Day Two:
Pipe(s)

~20 min

Overview

Questions

  • What is a pipe, and how it works?
  • Which pipes should we know and care about?

Lesson Objectives

To be able to

  • Use the R native pipe (|>) to concatenate functions, knowing that the magrittr one (%\>%) has similar behavior.

Pipes

…, and then…, and then…, and then …, …

Setup overview

We adopted the Tidyverse ecosystem during the course using the tidyverse R package.

library(tidyverse)
── Attaching core tidyverse packages ──────────────────────── tidyverse 2.0.0 ──
✔ dplyr     1.1.4     ✔ readr     2.1.4
✔ forcats   1.0.0     ✔ stringr   1.5.1
✔ ggplot2   3.4.4     ✔ tibble    3.2.1
✔ lubridate 1.9.3     ✔ tidyr     1.3.0
✔ purrr     1.0.2     
── Conflicts ────────────────────────────────────────── tidyverse_conflicts() ──
✖ dplyr::filter() masks stats::filter()
✖ dplyr::lag()    masks stats::lag()
ℹ Use the conflicted package (<http://conflicted.r-lib.org/>) to force all conflicts to become errors

Tip

  • pkg::fun() explicitly tells R the package to look for the function.
  • If multiple packages have functions with the same name, and if the package is not indicated explicitly in the call, the last attached one (i.e., ?libraryed) has the priority (i.e., it masks the others).
  • Using pkg::fun() instead of fun(), you are sure about the function R calls.

Your turn

  1. Put an X next to the correct answer, under section 2.3 Ex10 in the pad.
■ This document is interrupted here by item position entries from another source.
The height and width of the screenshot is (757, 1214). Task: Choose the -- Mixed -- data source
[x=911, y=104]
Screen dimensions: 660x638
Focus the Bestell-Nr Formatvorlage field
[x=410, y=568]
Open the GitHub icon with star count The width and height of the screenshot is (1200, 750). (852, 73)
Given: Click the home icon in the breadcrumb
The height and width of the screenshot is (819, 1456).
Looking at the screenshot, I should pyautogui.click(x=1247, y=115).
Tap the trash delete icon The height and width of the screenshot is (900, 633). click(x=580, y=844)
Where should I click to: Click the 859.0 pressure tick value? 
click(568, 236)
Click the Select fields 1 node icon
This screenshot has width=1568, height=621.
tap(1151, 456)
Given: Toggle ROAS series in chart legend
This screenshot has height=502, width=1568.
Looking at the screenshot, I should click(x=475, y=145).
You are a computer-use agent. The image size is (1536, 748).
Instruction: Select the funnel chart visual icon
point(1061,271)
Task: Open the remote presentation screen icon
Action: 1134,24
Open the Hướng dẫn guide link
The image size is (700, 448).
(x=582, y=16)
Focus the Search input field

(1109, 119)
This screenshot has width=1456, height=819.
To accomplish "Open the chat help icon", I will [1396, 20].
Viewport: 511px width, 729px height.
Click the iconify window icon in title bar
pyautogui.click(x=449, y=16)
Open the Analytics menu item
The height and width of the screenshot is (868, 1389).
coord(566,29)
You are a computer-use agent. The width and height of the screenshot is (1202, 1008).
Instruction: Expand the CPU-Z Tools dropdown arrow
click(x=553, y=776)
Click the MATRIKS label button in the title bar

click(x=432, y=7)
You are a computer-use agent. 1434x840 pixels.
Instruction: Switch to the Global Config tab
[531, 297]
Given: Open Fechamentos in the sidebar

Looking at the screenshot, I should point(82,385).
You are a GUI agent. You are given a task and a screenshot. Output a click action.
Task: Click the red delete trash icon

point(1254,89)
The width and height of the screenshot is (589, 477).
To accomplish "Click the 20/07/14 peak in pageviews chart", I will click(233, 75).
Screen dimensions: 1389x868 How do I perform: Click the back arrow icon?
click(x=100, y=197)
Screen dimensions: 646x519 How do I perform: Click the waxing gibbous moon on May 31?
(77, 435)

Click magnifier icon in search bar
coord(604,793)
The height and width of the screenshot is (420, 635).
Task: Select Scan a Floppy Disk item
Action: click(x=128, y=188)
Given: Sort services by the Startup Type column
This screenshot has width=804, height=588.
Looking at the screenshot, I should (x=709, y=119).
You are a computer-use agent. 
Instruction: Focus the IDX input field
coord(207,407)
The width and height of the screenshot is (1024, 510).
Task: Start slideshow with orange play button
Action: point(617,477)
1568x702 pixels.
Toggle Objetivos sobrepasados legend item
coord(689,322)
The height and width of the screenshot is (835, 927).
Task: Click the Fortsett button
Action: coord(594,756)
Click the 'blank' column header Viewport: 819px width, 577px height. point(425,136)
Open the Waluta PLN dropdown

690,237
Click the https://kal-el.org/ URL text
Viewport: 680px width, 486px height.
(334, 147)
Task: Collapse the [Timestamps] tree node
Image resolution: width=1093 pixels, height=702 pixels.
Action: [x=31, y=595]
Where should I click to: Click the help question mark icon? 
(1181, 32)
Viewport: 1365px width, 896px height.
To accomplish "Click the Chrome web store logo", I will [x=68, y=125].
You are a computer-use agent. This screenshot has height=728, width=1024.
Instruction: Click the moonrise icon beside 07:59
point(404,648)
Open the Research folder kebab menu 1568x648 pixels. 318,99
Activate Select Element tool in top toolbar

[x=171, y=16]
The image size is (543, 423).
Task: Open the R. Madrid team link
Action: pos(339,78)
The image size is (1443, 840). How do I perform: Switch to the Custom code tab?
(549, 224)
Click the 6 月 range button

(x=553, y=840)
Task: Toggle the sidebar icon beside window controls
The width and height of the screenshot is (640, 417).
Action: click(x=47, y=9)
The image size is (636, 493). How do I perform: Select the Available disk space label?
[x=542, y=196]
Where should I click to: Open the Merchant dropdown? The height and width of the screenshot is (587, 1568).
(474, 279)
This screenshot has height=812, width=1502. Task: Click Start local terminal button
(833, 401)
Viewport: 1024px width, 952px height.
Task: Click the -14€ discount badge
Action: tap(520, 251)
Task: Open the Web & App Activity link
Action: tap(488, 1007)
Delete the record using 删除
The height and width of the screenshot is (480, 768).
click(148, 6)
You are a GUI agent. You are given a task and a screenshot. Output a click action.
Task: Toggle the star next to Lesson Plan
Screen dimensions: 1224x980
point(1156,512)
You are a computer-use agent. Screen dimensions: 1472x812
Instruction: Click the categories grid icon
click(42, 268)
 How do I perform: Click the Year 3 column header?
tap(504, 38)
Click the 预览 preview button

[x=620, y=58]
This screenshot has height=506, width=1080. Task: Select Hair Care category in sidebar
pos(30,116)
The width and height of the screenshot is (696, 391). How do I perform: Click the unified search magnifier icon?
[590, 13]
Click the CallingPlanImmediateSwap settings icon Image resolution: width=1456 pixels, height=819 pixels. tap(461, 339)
If you attach only the tidyverse package in a new R session, and you call filter(), which function are you calling?

02:00

Tidyverse convention

One of the advantages of the Tidyverse is that common standards make everything easier to remember, understand (e.g., when reading the code for self or other people), and apply.

Important

  1. Functions are verbs (they do something)
  2. argument and objects are nouns (they are something)
  3. Functions first argument is always data (tibble/data frames)
  4. Output is always data.
  5. Output is always the same type of data (whatever input or option is provided)

Data analyses: a sequence of actions

Import: define a path, and then… read it, and then… initial fixes (e.g., removing empty rows or columns)

Tidying: take the data, and then… separate merged information, and then…, …, and then… reshape the data to tidy them

Transforming: take the data, and then… mutate some variables accordingly to desiderata (e.g., making factors, converting dates, or cleaning text, and then… filter unwanted observations for the current study.

Visualize: take the data, and then… select what to plot, and then… define how to plot, and then… restyle accordingly to desiderata, and then… save it.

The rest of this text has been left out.